What the task asks — Look through the listing below and write out exactly the lines from the line with "Select the Philippine Airlines 2 units badge" to the line with "This screenshot has height=720, width=1200.", both included, and no others.

Records supplied —
——————————
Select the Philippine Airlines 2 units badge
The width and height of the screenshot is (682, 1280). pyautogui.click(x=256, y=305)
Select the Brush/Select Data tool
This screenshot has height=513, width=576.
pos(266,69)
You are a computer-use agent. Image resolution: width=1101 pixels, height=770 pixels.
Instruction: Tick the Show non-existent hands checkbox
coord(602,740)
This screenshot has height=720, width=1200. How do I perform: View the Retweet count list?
——————————
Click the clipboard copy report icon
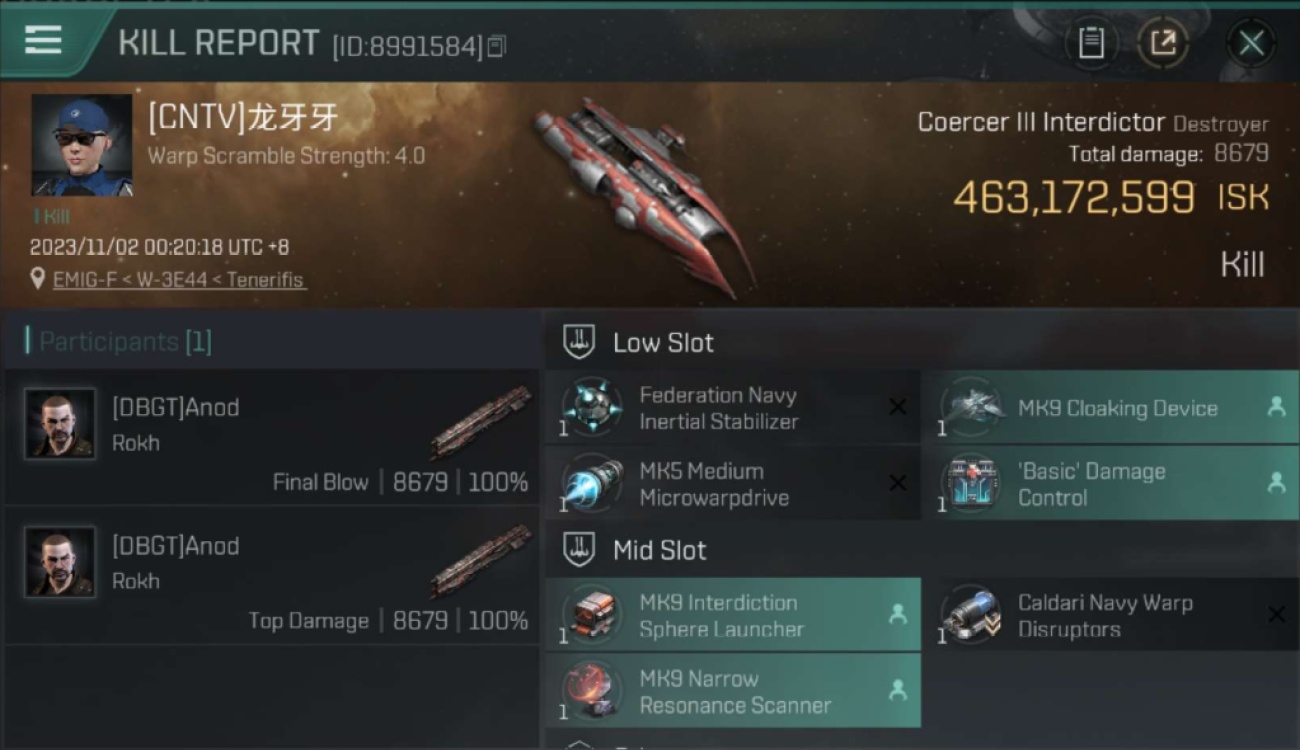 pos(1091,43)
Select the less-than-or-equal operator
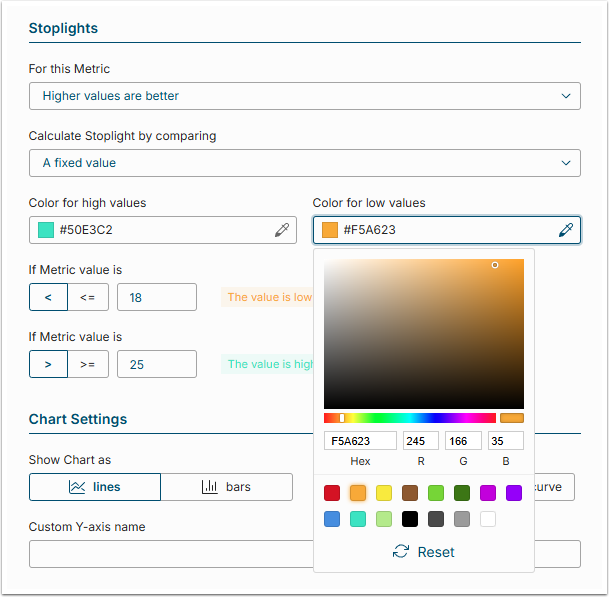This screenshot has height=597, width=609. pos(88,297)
——————————
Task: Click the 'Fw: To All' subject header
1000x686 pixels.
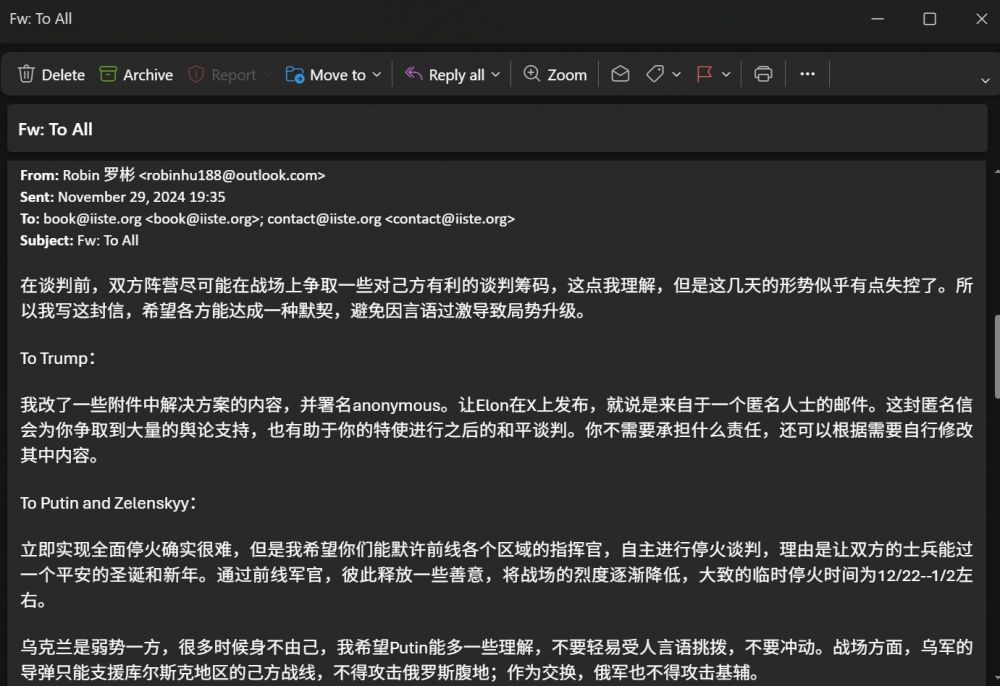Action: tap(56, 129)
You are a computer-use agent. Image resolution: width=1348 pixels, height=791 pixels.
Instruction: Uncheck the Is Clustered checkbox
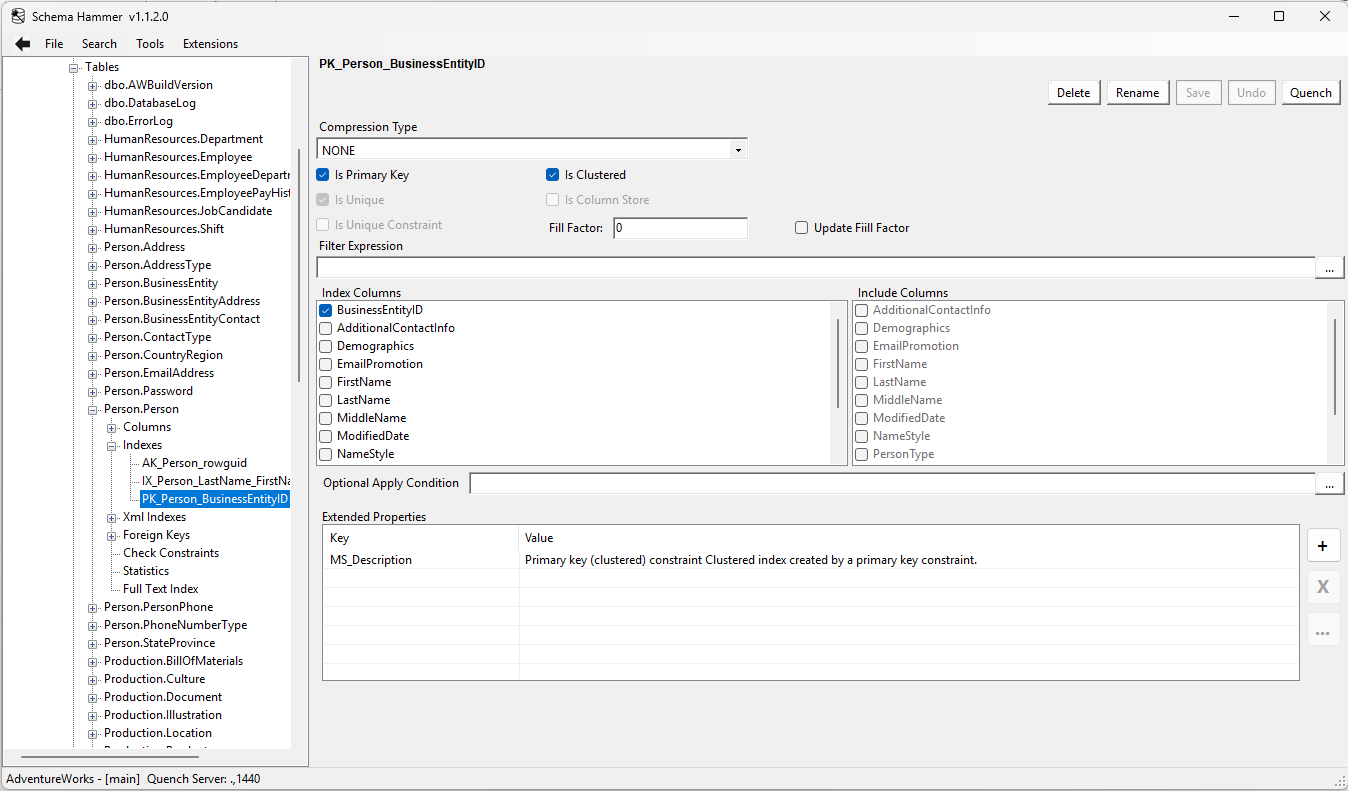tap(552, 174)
——————————
Answer section —
Select the Philippine Airlines 2 units badge
The width and height of the screenshot is (682, 1280). pyautogui.click(x=256, y=305)
Select the Brush/Select Data tool
This screenshot has height=513, width=576.
pos(266,69)
You are a computer-use agent. Image resolution: width=1101 pixels, height=770 pixels.
Instruction: Tick the Show non-existent hands checkbox
coord(602,740)
This screenshot has height=720, width=1200. How do I perform: View the Retweet count list?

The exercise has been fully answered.